Yesterday evening, after fleeing Dougherty Street before the news cameras and enraged citizens could spot him, he had driven to his parents' home on 53rd Street still wearing his blood-spattered clothing. He had borrowed sweatpants and a T-shirt from Dad, and then Mom had taken his shirt and jeans, shaken her head, and said that she didn't think any of it would come out in the wash. Danny had waited too long, she'd said. He should have soaked his clothes in cold water and detergent right away. But he hadn't, so the stains had set.

Danny had known Mom was only lecturing him about the stains so she wouldn't have to think about what they meant. So he hadn't replied. But what he'd wanted to say was that he had seen the top of a little girl's head fly off like a golden-curled Frisbee, and that he had sort of forgotten about the basics of stain removal after that.

In fact, he had sort of forgotten about everything except how that little girl could have been Lindy . . . if he had insisted on his usual Saturday afternoon with her instead of letting Karen take her to a Disney movie with his ex-mother-in-law instead.

Now Mom thought he should go to church and thank God for sparing him.

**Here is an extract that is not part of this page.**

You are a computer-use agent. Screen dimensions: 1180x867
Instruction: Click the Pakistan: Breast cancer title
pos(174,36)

"Hoo boy," he said, gasping. His chest ached.

The golden-haired little girl's death wasn't recorded on the videotape the networks were showing, but her body was visible near the spot where Danny could be seen whooping it up. So he was pretty sure that if he went to church today, the Methodists would nail him to a pew, drink gallons of grape juice, and take turns pissing on him. At least, that was what he would do if he were them.

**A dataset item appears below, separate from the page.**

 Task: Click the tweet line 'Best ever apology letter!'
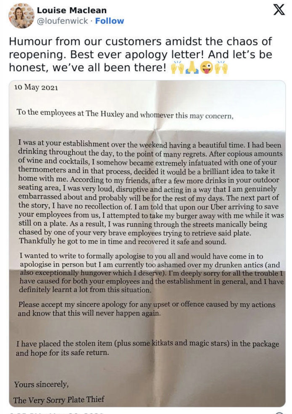click(x=137, y=54)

At that thought, it occurred to him that the Methodists might not treat his mother too well, either. After all, she had given birth to a man who laughed when little girls were killed. And there was no telling what the non-Methodists out there might do. They might decide to treat the mother of Laughin' Boy the way the men in camouflage fatigues had treated the people at the Festival.

Even as he guffawed, Danny managed to lurch up from the bed. He got the door open after three tries, and then he staggered down the hall to the living room.

Mom wasn't there, but Dad was sitting in the La-Z-Boy, watching the tube. A grim news anchor was announcing that the death toll from the Festival attack had reached eighty-seven.

"And that," the anchor said, his jaw tense with fury, "is no laughing matter."

Danny almost fell over.

Dad, wearing an orange jumpsuit, his cheeks aglow with razor burn and Aqua Velva, turned and glared. The old man's eyes were enormous.

"What in God's name has gotten into you, Daniel?" Dad asked. He sounded disgusted, frightened, and grouchy all at once. Disgusted and grouchy were normal, but Danny had never heard Dad sound frightened before.

Danny struggled to get himself under control enough to speak. "I guess I'm—yeeeawhawhawuh—sick."

Dad looked back at the television. "The news people seem to think you're crazy. My God, you're not crazy, are you, son?"

Danny didn't answer, because he was afraid that maybe he was.

Out in the driveway, a car engine started. Danny had assumed that Mom was in the bathroom—but no, she had decided not to wait the fifteen minutes she had promised. Danny had chosen not to thank God, so neither God nor Mom was going to cut him any slack.

Mom was going to face the wrath of the Methodists alone.

Danny turned away from his father, yanked open the front door, and ran outside. Mom's Chevy Lumina was backing out to the street as Danny's feet hit the porch—and at that moment, a blue-and-white police car began pulling in. And Mom wasn't looking backward. She was looking at Danny. So Danny tried to yell for her to stop, but she had her windows up.

The Lumina's rear bumper crunched into the police car's grille, and both cars stopped dead with a whump.

Then a black sedan pulled in and hit the police car from behind.

There was a sound like a siren and then another like an explosion, but those sounds didn't come from the police car or the black sedan. They came from the other side of the high wooden fence that separated Danny's parents' tiny plot of land from the rest of the world.

Danny fell off the porch laughing as the first firebomb came sailing into the yard.